There are often many different ways in which a paper might be intended to be useful for x-risks (and ways in which it might not be). Often the motivation for a paper (even in the groups mentioned above) may be some combination of it being an interesting ML problem, interests of the particular student, and various possible thoughts around AI safety. It’s hard to try to disentangle this from the outside by reading between the lines.
On the other hand there are a lot of reasons to belief the authors to be delusional about promises of their research and it’s theory for impact. I think the most I get personally out of posts like this is having this 3rd party perspective that I can compare with my own.
On the one hand, yeah, probably frustrating.
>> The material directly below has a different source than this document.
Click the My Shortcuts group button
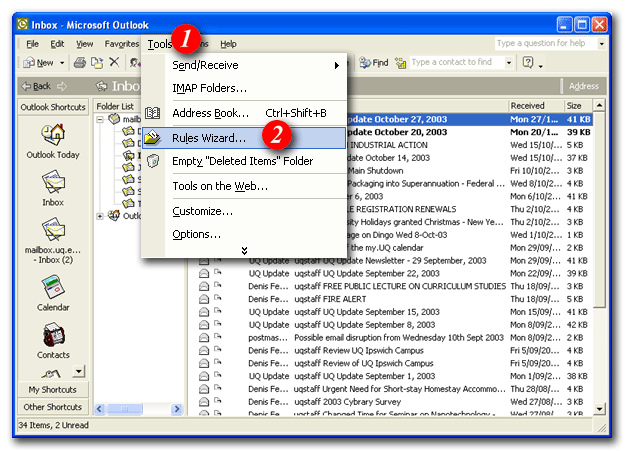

On the other hand, that’s the norm in academia: people publish work and then nobody reads it.
Anecdotally, I’ve found the same said of Less Wrong / Alignment Forum posts among AI safety / EA academics: that it amounts to an echo chamber that no one else reads.
I suspect both communities are taking their collective lack of familiarity with the other as evidence that the other community isn’t doing their part to disseminate their ideas properly. Of course, neither community seems particularly interested in taking the time to read up on the other, and seems to think that the other community should simply mimic their example (LWers want more LW synopses of academic papers, academics want AF work to be published in journals).
Personally I think this is symptomatic of a larger camp-ish divide between the two, which is worth trying to bridge.
All of these academics are widely read and cited. Looking at their Google Scholar profiles, everyone one of them has more than 1000, and half have more than 10,000 citations. Outside of LessWrong, lots of people in academia and industry labs already read and understand their work. We shouldn’t disparage people who are successfully bringing AI safety into the mainstream ML community.